Recorded data START

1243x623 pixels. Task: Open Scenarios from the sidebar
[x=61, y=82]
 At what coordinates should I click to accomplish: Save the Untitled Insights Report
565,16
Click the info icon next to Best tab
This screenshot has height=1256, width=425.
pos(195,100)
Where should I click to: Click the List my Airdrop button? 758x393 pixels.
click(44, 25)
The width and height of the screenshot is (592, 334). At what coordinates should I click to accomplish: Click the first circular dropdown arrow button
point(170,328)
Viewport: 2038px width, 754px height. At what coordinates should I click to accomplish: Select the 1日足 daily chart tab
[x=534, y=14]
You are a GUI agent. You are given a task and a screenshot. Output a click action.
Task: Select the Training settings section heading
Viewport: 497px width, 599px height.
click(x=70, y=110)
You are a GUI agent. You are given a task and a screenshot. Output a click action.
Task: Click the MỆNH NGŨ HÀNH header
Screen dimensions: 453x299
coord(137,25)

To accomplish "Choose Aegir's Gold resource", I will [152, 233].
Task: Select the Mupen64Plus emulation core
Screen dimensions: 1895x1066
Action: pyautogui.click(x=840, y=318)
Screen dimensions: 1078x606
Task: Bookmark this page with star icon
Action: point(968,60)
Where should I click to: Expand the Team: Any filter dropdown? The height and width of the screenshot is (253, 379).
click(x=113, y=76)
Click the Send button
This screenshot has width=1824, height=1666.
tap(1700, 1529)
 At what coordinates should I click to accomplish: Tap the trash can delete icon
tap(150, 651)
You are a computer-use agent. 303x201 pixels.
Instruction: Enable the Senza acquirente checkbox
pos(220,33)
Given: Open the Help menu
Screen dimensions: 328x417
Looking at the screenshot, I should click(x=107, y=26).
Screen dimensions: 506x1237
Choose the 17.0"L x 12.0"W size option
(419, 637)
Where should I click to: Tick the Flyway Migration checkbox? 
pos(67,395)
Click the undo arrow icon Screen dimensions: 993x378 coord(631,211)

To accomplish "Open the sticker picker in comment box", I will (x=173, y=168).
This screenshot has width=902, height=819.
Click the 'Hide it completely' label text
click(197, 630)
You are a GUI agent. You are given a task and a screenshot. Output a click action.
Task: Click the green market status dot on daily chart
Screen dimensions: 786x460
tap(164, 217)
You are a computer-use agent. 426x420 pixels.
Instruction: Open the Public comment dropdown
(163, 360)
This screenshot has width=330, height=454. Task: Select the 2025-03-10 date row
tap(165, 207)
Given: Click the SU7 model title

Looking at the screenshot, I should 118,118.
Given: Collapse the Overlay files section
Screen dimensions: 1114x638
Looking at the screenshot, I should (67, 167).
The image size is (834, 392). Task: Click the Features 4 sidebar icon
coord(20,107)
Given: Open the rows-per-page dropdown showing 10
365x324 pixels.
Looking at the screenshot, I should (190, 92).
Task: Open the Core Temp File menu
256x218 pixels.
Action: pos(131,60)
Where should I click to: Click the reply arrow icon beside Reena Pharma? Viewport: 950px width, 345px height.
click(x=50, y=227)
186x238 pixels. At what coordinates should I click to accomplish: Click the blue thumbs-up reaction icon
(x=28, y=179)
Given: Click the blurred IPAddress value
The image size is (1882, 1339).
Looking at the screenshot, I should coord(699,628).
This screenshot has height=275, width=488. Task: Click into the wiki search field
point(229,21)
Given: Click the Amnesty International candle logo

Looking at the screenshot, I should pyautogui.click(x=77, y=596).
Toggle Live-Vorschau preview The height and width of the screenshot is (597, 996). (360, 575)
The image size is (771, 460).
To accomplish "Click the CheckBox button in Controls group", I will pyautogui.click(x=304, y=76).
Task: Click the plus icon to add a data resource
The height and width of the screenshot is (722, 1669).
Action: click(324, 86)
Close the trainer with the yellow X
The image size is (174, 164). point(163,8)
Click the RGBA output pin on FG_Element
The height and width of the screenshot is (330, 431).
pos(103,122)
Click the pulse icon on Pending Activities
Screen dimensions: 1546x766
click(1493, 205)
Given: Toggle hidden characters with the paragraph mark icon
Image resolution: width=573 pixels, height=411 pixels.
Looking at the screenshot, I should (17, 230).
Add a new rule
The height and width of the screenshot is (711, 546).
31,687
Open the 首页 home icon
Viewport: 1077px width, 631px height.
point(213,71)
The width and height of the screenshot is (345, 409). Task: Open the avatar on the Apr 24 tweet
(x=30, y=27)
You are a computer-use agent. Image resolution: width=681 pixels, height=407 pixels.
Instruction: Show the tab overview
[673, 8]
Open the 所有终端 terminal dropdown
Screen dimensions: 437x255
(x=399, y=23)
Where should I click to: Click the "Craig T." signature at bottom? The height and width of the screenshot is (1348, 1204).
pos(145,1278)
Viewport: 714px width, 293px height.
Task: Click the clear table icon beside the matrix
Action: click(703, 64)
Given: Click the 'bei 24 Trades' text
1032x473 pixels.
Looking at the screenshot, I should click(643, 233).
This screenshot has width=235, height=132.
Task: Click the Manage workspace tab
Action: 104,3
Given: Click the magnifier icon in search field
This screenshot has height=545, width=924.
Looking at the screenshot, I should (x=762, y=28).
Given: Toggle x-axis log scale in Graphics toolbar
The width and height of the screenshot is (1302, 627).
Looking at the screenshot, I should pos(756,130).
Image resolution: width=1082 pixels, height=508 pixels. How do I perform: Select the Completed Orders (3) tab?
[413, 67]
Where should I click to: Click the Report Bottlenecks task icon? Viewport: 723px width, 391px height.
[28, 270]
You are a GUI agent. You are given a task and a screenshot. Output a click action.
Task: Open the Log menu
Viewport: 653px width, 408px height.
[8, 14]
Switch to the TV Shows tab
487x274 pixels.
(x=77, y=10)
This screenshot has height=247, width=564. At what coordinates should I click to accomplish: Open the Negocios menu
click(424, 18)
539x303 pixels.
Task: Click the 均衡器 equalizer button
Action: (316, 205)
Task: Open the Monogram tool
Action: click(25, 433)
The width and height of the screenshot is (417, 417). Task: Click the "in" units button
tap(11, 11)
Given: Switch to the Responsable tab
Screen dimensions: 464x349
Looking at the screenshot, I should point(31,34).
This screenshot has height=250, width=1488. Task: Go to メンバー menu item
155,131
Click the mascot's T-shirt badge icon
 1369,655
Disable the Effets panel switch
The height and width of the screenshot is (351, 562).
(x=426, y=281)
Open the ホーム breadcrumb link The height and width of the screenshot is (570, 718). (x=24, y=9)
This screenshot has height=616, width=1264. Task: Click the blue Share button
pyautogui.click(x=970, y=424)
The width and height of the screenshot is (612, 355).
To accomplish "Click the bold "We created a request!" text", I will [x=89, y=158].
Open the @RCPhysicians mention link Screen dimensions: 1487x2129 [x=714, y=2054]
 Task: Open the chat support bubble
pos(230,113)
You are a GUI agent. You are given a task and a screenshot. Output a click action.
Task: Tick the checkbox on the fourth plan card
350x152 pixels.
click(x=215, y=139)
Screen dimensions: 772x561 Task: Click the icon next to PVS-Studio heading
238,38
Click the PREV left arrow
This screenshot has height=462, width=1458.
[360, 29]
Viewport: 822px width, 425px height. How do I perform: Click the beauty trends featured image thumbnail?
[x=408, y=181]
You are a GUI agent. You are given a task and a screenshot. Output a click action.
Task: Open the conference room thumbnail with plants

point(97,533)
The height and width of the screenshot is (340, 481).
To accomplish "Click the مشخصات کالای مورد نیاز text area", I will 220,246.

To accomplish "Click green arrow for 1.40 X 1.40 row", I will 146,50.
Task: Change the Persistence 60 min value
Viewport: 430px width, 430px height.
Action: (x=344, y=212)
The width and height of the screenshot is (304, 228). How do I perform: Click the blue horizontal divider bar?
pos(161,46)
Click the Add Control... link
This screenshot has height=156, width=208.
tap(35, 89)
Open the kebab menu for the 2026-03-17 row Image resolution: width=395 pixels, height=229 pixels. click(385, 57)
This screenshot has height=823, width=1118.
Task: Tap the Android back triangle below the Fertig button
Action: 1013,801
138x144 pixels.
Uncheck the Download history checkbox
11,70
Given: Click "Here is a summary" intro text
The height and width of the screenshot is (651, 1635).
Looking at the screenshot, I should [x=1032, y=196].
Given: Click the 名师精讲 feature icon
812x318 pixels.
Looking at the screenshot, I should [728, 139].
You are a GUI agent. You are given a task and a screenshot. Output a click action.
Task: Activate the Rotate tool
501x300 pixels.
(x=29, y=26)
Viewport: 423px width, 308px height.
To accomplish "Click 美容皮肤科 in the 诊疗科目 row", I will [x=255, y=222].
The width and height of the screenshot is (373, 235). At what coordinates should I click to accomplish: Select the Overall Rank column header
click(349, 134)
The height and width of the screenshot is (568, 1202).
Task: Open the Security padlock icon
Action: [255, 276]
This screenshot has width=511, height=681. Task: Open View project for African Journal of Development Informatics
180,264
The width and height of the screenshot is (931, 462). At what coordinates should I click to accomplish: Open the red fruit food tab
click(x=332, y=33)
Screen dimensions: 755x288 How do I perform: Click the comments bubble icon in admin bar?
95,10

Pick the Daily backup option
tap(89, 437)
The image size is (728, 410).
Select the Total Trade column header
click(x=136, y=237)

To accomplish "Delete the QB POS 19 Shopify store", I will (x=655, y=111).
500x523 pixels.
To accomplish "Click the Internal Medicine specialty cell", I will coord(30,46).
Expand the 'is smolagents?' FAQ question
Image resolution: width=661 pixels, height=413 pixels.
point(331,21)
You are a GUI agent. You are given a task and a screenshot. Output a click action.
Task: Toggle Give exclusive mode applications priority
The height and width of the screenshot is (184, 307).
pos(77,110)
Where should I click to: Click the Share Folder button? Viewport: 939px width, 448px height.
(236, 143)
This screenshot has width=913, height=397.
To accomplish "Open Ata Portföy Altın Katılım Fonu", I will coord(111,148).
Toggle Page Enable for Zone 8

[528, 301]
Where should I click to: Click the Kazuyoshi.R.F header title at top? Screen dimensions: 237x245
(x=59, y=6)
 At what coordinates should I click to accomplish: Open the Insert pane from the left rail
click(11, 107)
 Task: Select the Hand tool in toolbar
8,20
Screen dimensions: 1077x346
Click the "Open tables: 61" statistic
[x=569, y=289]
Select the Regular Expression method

Recorded data END

__Problem details__
Nothing beyond the line containing "Task: Select the Mupen64Plus emulation core" is to be output; the lines above, from the first one onward to that line, are to be transcribed exactly.

__Solution__
1243x623 pixels. Task: Open Scenarios from the sidebar
[x=61, y=82]
 At what coordinates should I click to accomplish: Save the Untitled Insights Report
565,16
Click the info icon next to Best tab
This screenshot has height=1256, width=425.
pos(195,100)
Where should I click to: Click the List my Airdrop button? 758x393 pixels.
click(44, 25)
The width and height of the screenshot is (592, 334). At what coordinates should I click to accomplish: Click the first circular dropdown arrow button
point(170,328)
Viewport: 2038px width, 754px height. At what coordinates should I click to accomplish: Select the 1日足 daily chart tab
[x=534, y=14]
You are a GUI agent. You are given a task and a screenshot. Output a click action.
Task: Select the Training settings section heading
Viewport: 497px width, 599px height.
click(x=70, y=110)
You are a GUI agent. You are given a task and a screenshot. Output a click action.
Task: Click the MỆNH NGŨ HÀNH header
Screen dimensions: 453x299
coord(137,25)

To accomplish "Choose Aegir's Gold resource", I will [152, 233].
Task: Select the Mupen64Plus emulation core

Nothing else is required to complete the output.